In the material below, some lines carry "agent". Copy each such line.

RECORDS FOR THIS EXERCISE:
- - -

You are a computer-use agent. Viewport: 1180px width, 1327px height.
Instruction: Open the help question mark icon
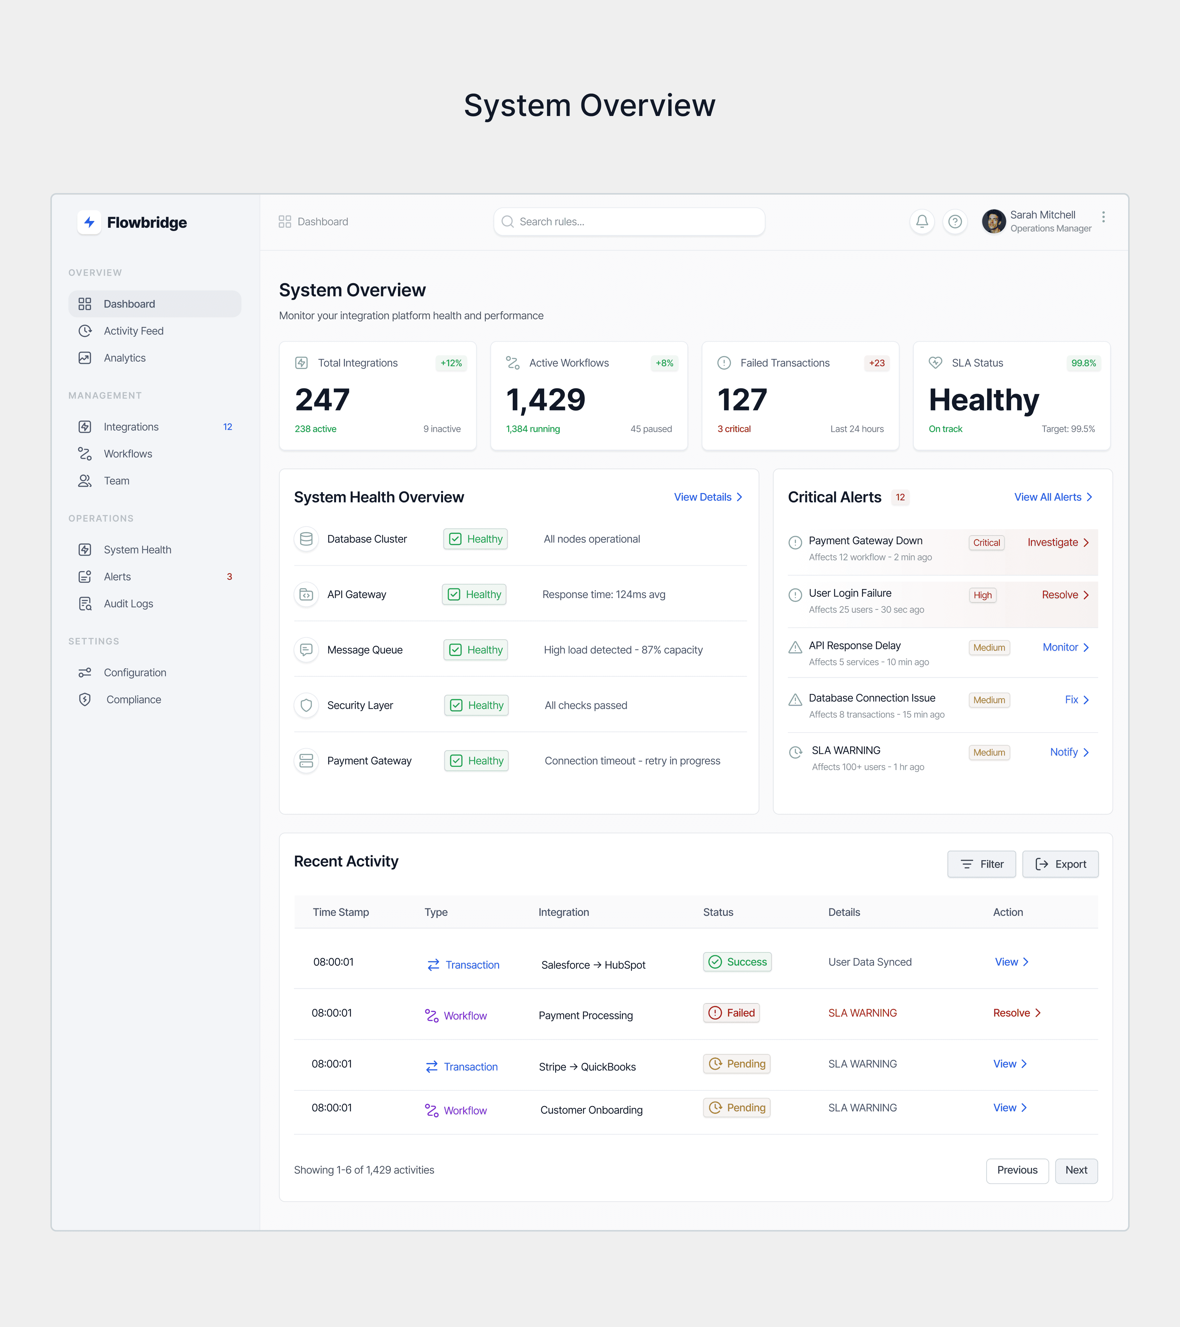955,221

- - -

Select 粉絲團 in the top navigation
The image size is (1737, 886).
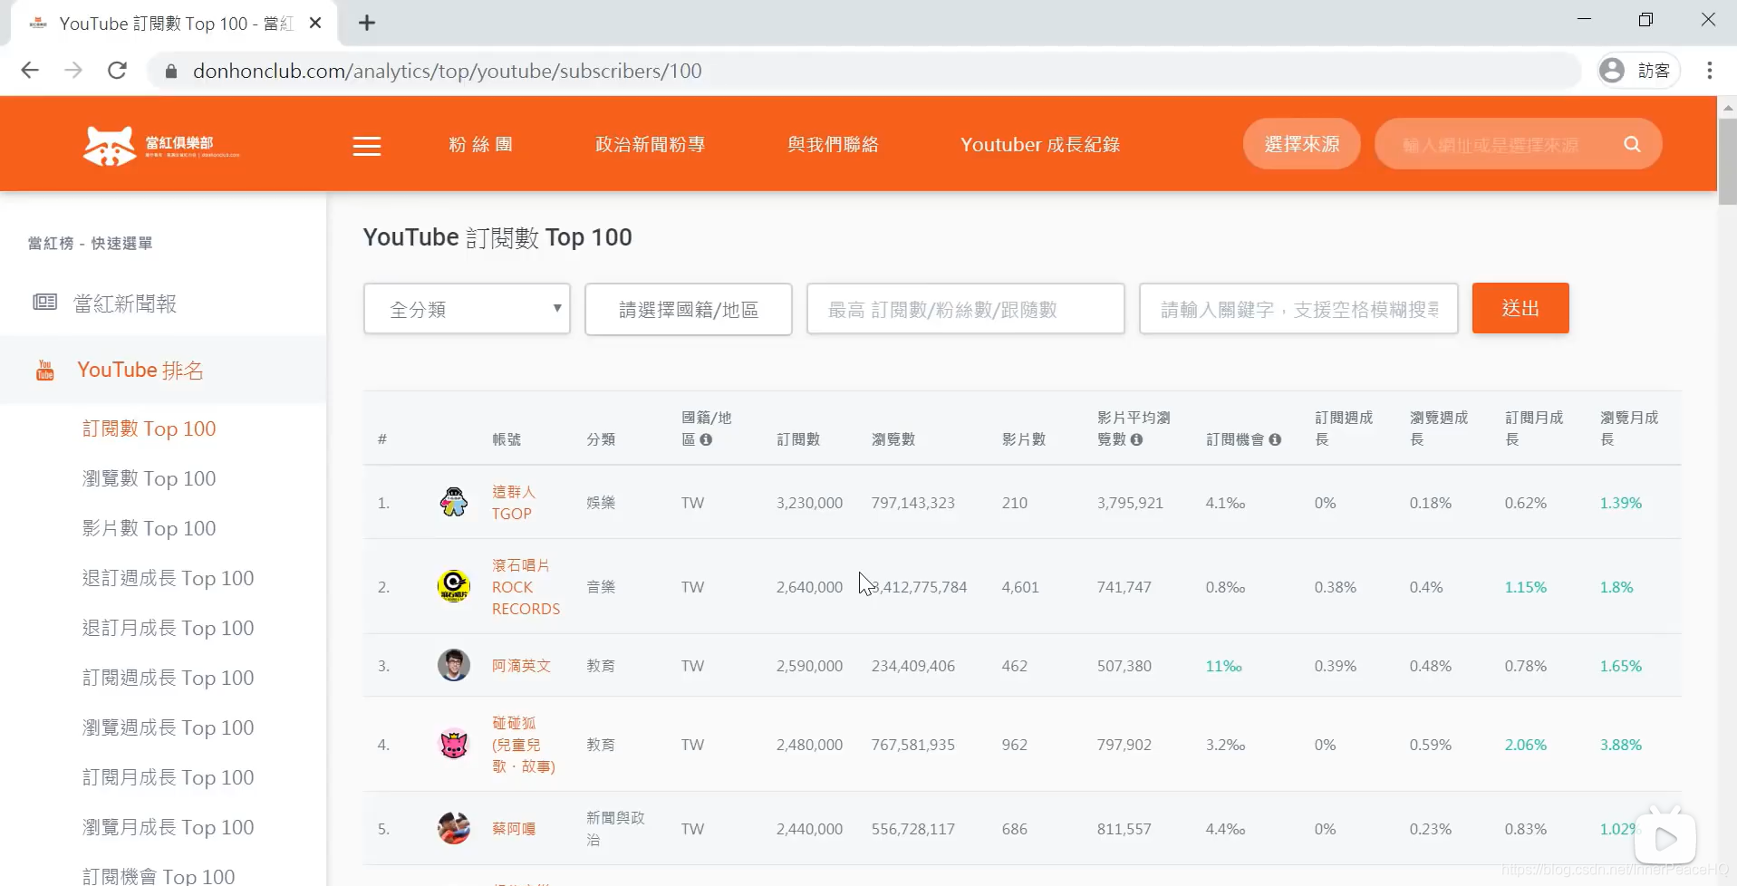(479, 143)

- - -

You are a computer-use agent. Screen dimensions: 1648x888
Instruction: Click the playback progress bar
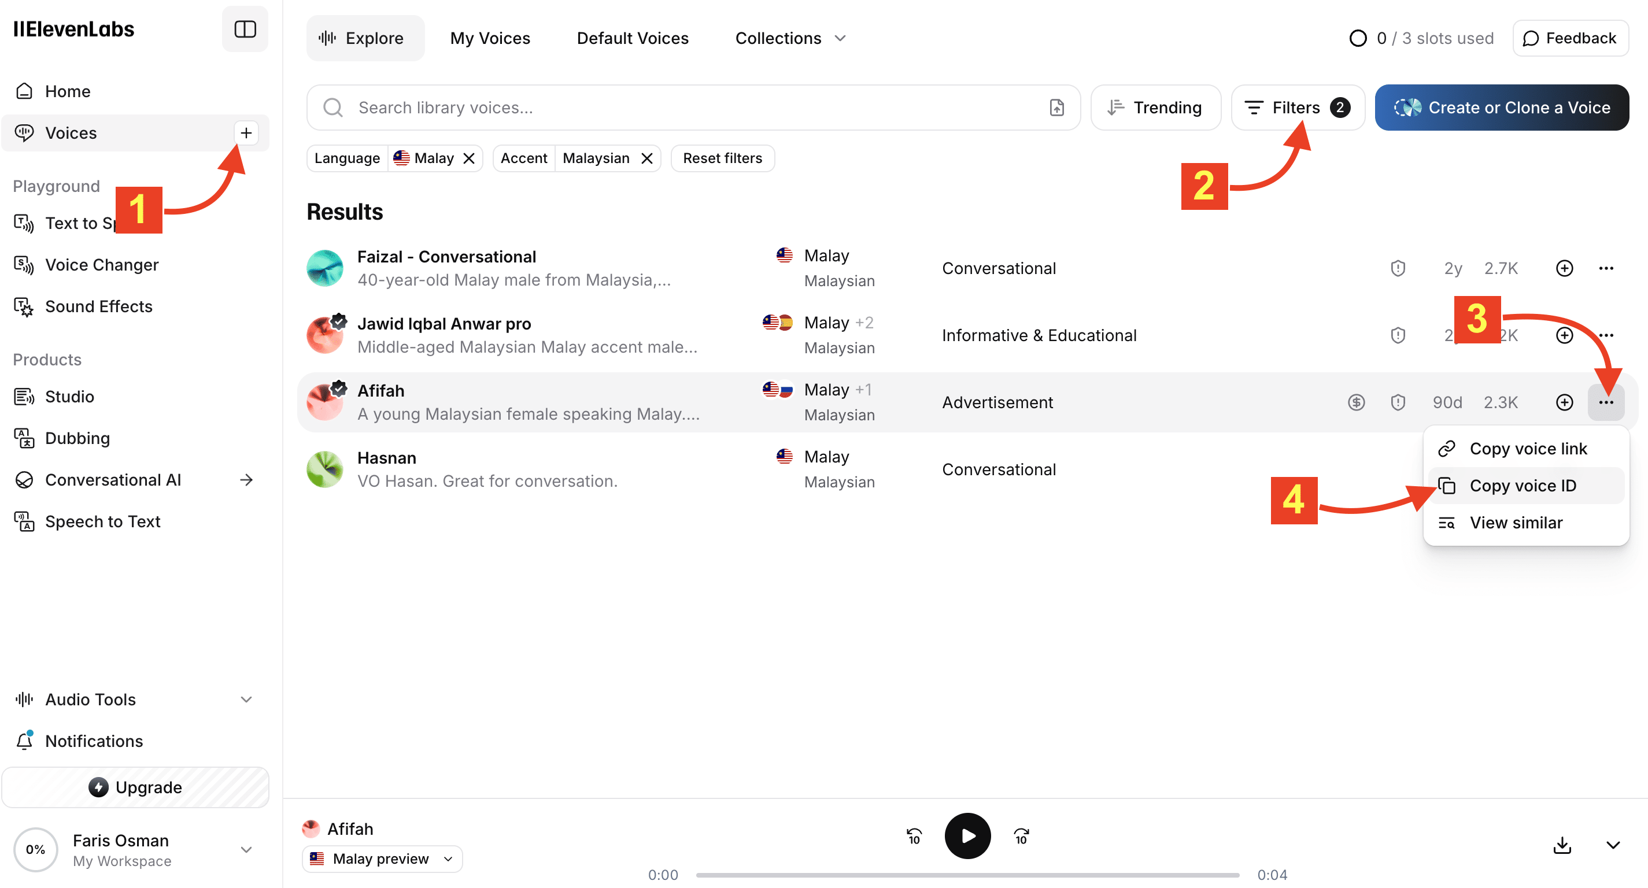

- - -

RESPONSE:
You are a computer-use agent. Viewport: 1180px width, 1327px height.
You are a computer-use agent. Screen dimensions: 1648x888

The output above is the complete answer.